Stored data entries
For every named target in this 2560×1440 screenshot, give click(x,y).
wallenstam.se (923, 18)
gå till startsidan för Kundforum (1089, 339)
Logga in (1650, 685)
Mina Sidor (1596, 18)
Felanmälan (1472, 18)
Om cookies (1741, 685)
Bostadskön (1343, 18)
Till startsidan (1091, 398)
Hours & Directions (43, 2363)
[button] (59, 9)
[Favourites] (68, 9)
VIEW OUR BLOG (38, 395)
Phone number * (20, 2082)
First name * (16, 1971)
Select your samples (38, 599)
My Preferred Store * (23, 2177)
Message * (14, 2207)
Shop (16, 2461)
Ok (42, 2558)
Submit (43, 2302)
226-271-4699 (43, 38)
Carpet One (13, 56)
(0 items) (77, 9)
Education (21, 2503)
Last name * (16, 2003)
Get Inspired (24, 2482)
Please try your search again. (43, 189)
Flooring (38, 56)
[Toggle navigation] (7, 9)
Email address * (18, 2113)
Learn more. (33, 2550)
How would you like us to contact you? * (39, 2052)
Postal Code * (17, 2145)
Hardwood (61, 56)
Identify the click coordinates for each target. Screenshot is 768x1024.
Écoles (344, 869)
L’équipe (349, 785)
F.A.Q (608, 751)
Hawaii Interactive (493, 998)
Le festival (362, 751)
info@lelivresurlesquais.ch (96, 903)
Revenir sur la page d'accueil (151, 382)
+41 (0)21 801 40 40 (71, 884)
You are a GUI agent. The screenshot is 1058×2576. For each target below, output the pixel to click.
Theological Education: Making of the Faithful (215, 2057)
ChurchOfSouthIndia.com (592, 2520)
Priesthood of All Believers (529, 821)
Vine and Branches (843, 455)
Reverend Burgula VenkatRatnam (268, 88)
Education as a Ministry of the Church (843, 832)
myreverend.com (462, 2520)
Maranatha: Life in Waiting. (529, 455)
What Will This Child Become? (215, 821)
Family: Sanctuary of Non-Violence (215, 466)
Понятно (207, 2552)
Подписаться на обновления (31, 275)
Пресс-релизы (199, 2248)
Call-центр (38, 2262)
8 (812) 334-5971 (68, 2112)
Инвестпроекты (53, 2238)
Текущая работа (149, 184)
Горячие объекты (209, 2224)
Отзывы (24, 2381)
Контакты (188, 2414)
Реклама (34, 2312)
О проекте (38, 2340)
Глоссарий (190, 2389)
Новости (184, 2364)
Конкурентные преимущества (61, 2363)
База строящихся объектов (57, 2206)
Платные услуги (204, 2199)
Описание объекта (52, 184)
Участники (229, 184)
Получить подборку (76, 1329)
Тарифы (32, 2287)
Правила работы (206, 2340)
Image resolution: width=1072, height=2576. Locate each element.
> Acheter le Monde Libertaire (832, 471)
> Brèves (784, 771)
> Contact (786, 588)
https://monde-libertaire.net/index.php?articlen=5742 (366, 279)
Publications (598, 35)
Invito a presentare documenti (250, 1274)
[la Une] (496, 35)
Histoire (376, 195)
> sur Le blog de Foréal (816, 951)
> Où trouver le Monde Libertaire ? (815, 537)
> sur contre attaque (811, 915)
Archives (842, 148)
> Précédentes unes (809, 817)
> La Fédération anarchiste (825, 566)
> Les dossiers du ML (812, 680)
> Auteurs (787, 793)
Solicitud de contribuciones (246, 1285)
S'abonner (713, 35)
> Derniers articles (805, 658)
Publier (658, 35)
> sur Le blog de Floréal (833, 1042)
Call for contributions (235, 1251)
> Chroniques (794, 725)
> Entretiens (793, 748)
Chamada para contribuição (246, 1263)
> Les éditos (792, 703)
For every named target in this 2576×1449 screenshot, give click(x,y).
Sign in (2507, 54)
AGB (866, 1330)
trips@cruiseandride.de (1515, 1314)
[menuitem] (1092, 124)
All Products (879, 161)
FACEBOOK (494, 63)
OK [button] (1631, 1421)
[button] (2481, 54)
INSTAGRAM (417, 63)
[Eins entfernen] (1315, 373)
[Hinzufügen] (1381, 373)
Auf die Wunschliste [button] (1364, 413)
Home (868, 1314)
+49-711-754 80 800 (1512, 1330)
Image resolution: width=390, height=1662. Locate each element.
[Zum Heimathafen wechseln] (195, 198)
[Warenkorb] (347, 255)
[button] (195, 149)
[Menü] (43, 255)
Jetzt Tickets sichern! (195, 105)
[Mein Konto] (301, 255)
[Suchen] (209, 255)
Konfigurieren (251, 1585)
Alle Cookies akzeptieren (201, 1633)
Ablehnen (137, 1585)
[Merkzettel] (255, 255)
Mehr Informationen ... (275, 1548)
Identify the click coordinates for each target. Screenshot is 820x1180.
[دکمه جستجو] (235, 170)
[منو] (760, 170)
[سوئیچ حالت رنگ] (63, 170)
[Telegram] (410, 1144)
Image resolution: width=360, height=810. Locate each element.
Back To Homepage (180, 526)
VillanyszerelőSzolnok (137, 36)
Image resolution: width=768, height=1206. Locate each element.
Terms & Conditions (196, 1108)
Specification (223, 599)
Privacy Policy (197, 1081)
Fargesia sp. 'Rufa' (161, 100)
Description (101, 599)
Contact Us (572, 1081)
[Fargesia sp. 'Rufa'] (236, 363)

YOUR INSTRUCTIONS
I would like you to return every entry exactly, with nothing changed.

TASK RESULT
For every named target in this 2560×1440 screenshot, give click(x,y).
wallenstam.se (923, 18)
gå till startsidan för Kundforum (1089, 339)
Logga in (1650, 685)
Mina Sidor (1596, 18)
Felanmälan (1472, 18)
Om cookies (1741, 685)
Bostadskön (1343, 18)
Till startsidan (1091, 398)
Hours & Directions (43, 2363)
[button] (59, 9)
[Favourites] (68, 9)
VIEW OUR BLOG (38, 395)
Phone number * (20, 2082)
First name * (16, 1971)
Select your samples (38, 599)
My Preferred Store * (23, 2177)
Message * (14, 2207)
Shop (16, 2461)
Ok (42, 2558)
Submit (43, 2302)
226-271-4699 (43, 38)
Carpet One (13, 56)
(0 items) (77, 9)
Education (21, 2503)
Last name * (16, 2003)
Get Inspired (24, 2482)
Please try your search again. (43, 189)
Flooring (38, 56)
[Toggle navigation] (7, 9)
Email address * (18, 2113)
Learn more. (33, 2550)
How would you like us to contact you? * (39, 2052)
Postal Code * (17, 2145)
Hardwood (61, 56)
Identify the click coordinates for each target. Screenshot is 768x1024.
Écoles (344, 869)
L’équipe (349, 785)
F.A.Q (608, 751)
Hawaii Interactive (493, 998)
Le festival (362, 751)
info@lelivresurlesquais.ch (96, 903)
Revenir sur la page d'accueil (151, 382)
+41 (0)21 801 40 40 (71, 884)
You are a GUI agent. The screenshot is 1058×2576. For each target below, output the pixel to click.
Theological Education: Making of the Faithful (215, 2057)
ChurchOfSouthIndia.com (592, 2520)
Priesthood of All Believers (529, 821)
Vine and Branches (843, 455)
Reverend Burgula VenkatRatnam (268, 88)
Education as a Ministry of the Church (843, 832)
myreverend.com (462, 2520)
Maranatha: Life in Waiting. (529, 455)
What Will This Child Become? (215, 821)
Family: Sanctuary of Non-Violence (215, 466)
Понятно (207, 2552)
Подписаться на обновления (31, 275)
Пресс-релизы (199, 2248)
Call-центр (38, 2262)
8 (812) 334-5971 (68, 2112)
Инвестпроекты (53, 2238)
Текущая работа (149, 184)
Горячие объекты (209, 2224)
Отзывы (24, 2381)
Контакты (188, 2414)
Реклама (34, 2312)
О проекте (38, 2340)
Глоссарий (190, 2389)
Новости (184, 2364)
Конкурентные преимущества (61, 2363)
База строящихся объектов (57, 2206)
Платные услуги (204, 2199)
Описание объекта (52, 184)
Участники (229, 184)
Получить подборку (76, 1329)
Тарифы (32, 2287)
Правила работы (206, 2340)
Image resolution: width=1072, height=2576. Locate each element.
> Acheter le Monde Libertaire (832, 471)
> Brèves (784, 771)
> Contact (786, 588)
https://monde-libertaire.net/index.php?articlen=5742 (366, 279)
Publications (598, 35)
Invito a presentare documenti (250, 1274)
[la Une] (496, 35)
Histoire (376, 195)
> sur Le blog de Foréal (816, 951)
> Où trouver le Monde Libertaire ? (815, 537)
> sur contre attaque (811, 915)
Archives (842, 148)
> Précédentes unes (809, 817)
> La Fédération anarchiste (825, 566)
> Les dossiers du ML (812, 680)
> Auteurs (787, 793)
Solicitud de contribuciones (246, 1285)
S'abonner (713, 35)
> Derniers articles (805, 658)
Publier (658, 35)
> sur Le blog de Floréal (833, 1042)
Call for contributions (235, 1251)
> Chroniques (794, 725)
> Entretiens (793, 748)
Chamada para contribuição (246, 1263)
> Les éditos (792, 703)
For every named target in this 2576×1449 screenshot, give click(x,y).
Sign in (2507, 54)
AGB (866, 1330)
trips@cruiseandride.de (1515, 1314)
[menuitem] (1092, 124)
All Products (879, 161)
FACEBOOK (494, 63)
OK [button] (1631, 1421)
[button] (2481, 54)
INSTAGRAM (417, 63)
[Eins entfernen] (1315, 373)
[Hinzufügen] (1381, 373)
Auf die Wunschliste [button] (1364, 413)
Home (868, 1314)
+49-711-754 80 800 (1512, 1330)
Image resolution: width=390, height=1662. Locate each element.
[Zum Heimathafen wechseln] (195, 198)
[Warenkorb] (347, 255)
[button] (195, 149)
[Menü] (43, 255)
Jetzt Tickets sichern! (195, 105)
[Mein Konto] (301, 255)
[Suchen] (209, 255)
Konfigurieren (251, 1585)
Alle Cookies akzeptieren (201, 1633)
Ablehnen (137, 1585)
[Merkzettel] (255, 255)
Mehr Informationen ... (275, 1548)
Identify the click coordinates for each target. Screenshot is 820x1180.
[دکمه جستجو] (235, 170)
[منو] (760, 170)
[سوئیچ حالت رنگ] (63, 170)
[Telegram] (410, 1144)
Image resolution: width=360, height=810. Locate each element.
Back To Homepage (180, 526)
VillanyszerelőSzolnok (137, 36)
Image resolution: width=768, height=1206. Locate each element.
Terms & Conditions (196, 1108)
Specification (223, 599)
Privacy Policy (197, 1081)
Fargesia sp. 'Rufa' (161, 100)
Description (101, 599)
Contact Us (572, 1081)
[Fargesia sp. 'Rufa'] (236, 363)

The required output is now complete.